» WHAT TO WORK ON: For each line in the data that includes "computer", make a copy.

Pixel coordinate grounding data
>>>>>
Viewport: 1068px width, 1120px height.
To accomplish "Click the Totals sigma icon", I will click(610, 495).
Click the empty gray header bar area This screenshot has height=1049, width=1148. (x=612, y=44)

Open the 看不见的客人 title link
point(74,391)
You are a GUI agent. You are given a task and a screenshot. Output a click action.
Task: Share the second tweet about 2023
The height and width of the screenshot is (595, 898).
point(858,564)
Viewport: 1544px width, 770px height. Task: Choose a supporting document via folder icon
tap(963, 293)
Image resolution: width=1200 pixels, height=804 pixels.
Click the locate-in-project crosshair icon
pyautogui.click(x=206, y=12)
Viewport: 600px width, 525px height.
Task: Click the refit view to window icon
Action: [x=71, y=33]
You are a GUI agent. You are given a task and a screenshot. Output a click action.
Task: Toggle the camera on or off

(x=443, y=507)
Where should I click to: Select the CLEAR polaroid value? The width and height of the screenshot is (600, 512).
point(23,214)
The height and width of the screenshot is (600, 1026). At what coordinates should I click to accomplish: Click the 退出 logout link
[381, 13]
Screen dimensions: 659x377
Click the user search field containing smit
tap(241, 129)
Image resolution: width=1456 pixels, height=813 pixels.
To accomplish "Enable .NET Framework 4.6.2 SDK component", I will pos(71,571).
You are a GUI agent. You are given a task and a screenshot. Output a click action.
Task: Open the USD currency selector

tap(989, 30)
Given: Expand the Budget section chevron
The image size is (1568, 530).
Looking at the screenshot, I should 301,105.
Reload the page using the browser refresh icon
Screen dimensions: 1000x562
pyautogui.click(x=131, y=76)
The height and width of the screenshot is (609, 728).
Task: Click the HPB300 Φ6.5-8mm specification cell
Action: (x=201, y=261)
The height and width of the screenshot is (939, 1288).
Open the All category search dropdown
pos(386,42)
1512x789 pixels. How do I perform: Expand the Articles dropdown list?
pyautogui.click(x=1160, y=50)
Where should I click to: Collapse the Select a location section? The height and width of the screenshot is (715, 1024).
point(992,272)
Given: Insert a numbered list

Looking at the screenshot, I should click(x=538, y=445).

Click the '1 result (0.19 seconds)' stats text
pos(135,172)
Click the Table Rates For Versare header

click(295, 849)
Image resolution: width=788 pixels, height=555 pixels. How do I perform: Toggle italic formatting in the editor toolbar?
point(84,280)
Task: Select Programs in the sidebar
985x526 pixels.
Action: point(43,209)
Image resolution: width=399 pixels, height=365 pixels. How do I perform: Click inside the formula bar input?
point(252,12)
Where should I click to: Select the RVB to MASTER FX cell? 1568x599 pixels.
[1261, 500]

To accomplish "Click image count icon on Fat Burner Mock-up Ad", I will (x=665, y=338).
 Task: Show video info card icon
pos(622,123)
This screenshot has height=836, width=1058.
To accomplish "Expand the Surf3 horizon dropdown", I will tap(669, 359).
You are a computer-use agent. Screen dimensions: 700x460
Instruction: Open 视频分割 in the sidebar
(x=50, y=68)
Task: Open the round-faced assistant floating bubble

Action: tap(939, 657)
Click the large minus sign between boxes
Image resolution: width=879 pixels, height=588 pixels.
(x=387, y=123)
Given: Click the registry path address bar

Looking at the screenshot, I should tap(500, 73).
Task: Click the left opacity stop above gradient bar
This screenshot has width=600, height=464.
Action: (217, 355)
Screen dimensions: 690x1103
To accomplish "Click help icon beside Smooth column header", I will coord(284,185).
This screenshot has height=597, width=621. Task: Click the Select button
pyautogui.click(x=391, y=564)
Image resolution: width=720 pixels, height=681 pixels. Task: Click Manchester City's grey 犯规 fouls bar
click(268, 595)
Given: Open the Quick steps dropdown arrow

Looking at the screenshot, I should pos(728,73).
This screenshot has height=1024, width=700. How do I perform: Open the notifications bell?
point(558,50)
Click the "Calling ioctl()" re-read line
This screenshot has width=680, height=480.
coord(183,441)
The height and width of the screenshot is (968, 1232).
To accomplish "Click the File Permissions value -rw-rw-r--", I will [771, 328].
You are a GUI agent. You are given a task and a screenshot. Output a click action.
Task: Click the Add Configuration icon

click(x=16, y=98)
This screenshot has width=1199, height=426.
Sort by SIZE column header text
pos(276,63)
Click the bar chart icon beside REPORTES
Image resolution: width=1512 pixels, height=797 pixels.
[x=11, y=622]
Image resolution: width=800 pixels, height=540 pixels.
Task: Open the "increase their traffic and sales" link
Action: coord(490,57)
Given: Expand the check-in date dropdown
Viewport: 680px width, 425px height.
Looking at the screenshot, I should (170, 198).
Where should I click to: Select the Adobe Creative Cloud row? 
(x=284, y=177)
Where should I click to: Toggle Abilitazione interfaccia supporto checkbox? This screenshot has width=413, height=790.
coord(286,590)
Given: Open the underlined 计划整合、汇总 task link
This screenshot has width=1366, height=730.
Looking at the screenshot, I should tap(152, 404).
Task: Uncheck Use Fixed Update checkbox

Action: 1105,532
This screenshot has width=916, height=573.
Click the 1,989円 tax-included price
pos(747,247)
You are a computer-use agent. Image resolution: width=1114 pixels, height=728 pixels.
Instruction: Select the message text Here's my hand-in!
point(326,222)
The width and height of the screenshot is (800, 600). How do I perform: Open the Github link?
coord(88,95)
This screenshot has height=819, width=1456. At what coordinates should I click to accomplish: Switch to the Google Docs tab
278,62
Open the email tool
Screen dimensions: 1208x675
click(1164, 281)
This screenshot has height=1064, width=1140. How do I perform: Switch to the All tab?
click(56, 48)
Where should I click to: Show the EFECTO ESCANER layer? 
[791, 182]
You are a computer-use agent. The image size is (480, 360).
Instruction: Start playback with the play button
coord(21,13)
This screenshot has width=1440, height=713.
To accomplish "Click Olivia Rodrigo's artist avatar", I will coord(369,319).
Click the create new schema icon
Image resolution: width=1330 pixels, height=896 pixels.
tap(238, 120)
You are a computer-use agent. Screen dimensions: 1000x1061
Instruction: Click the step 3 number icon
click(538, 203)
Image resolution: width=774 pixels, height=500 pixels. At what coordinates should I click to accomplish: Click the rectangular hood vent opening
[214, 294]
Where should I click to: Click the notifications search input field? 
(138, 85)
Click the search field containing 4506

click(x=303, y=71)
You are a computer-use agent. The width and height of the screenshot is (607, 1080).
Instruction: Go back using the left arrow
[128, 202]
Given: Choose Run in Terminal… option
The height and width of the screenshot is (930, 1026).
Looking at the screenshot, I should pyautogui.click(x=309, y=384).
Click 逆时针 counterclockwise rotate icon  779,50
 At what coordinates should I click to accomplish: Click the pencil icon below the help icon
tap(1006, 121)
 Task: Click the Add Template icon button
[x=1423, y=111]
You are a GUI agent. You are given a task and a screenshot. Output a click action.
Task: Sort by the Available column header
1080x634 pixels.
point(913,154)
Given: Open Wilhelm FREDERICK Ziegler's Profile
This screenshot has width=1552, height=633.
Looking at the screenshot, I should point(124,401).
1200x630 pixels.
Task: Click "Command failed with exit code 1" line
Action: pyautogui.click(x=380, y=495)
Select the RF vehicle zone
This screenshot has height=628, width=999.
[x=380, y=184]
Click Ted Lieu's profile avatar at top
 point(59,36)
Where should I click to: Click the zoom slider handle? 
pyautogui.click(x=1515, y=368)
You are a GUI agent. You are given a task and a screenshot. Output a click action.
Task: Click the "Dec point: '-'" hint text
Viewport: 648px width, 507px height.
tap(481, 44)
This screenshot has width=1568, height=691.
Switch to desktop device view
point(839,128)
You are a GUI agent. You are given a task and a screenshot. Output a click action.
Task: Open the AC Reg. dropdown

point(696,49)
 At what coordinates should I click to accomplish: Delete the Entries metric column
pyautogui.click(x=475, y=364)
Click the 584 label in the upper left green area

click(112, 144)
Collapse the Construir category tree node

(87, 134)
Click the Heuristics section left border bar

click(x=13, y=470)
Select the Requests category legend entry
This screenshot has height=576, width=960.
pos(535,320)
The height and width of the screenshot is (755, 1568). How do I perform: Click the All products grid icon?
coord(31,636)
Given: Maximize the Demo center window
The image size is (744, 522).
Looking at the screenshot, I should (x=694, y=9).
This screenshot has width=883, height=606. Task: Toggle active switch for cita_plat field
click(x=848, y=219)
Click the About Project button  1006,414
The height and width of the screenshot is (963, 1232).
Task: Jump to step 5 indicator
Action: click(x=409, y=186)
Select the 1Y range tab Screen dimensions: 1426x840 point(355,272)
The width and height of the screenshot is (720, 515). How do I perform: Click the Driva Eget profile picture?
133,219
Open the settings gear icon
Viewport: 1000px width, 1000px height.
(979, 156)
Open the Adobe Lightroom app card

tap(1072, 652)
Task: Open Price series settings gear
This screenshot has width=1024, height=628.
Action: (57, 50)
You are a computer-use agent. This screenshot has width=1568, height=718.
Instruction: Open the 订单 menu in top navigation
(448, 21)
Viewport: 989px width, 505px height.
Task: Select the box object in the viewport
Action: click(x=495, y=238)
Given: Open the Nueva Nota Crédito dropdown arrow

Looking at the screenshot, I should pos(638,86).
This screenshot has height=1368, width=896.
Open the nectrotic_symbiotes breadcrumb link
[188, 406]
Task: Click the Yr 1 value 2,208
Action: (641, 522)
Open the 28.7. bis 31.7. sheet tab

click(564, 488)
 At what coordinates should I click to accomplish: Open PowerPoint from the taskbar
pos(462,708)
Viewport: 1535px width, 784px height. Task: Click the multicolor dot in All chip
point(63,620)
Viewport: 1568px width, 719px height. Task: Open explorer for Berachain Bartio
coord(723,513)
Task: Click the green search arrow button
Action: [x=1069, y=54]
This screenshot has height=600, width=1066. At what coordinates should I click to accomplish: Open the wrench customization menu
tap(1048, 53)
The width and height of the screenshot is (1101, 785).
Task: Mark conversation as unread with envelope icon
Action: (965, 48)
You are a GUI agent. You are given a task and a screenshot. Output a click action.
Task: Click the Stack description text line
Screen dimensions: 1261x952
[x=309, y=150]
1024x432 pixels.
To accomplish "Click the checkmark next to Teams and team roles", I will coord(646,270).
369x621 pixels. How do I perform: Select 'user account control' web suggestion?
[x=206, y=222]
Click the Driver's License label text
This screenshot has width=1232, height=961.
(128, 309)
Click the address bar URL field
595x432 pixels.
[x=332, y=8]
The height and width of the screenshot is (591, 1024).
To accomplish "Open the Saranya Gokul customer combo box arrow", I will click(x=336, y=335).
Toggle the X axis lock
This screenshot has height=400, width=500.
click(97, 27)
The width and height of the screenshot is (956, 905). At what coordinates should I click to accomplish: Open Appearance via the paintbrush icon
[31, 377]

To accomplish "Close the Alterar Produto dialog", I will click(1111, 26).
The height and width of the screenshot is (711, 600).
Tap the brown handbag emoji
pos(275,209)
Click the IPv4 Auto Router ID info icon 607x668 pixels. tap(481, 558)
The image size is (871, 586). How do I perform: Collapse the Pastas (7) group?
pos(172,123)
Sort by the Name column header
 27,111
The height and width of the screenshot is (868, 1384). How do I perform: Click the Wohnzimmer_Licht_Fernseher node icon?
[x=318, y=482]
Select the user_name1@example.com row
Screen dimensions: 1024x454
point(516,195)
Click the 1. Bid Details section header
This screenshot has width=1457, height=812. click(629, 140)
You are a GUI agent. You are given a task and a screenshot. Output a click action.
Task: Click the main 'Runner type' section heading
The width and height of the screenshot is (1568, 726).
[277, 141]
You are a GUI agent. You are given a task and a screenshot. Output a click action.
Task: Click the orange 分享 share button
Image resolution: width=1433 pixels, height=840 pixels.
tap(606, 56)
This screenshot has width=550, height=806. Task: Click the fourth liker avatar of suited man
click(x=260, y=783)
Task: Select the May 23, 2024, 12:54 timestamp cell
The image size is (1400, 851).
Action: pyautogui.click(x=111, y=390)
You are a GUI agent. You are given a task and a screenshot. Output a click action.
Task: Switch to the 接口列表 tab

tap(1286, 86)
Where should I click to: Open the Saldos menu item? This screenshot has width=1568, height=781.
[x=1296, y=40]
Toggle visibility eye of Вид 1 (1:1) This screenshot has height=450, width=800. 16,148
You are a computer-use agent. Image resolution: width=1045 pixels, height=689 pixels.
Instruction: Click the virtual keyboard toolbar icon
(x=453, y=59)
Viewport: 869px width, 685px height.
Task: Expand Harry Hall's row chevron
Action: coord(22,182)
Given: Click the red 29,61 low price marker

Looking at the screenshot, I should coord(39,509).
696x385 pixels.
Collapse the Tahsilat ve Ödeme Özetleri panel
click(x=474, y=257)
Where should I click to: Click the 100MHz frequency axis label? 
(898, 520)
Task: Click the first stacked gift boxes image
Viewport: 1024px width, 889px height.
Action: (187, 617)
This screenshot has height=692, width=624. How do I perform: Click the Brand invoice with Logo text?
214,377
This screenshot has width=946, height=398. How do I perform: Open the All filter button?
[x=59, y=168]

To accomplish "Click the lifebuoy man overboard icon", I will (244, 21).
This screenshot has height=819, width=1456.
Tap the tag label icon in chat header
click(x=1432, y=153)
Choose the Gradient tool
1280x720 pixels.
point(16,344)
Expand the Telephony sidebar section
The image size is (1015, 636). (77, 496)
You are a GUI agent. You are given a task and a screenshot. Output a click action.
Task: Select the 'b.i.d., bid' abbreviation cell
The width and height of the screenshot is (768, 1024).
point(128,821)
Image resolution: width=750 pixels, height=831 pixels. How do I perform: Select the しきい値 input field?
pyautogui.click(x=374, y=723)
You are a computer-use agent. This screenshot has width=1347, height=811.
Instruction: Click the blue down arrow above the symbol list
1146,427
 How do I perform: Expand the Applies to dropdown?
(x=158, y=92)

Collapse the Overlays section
<<<<<
» YOUR RESPONSE:
You are a computer-use agent. Screen dimensions: 700x460
You are a computer-use agent. Image resolution: width=1114 pixels, height=728 pixels.
You are a computer-use agent. The image size is (480, 360).
You are a computer-use agent. Screen dimensions: 1000x1061
You are a computer-use agent. The width and height of the screenshot is (607, 1080).
You are a computer-use agent. This screenshot has width=1568, height=718.
You are a computer-use agent. Image resolution: width=1045 pixels, height=689 pixels.
You are a computer-use agent. This screenshot has width=1347, height=811.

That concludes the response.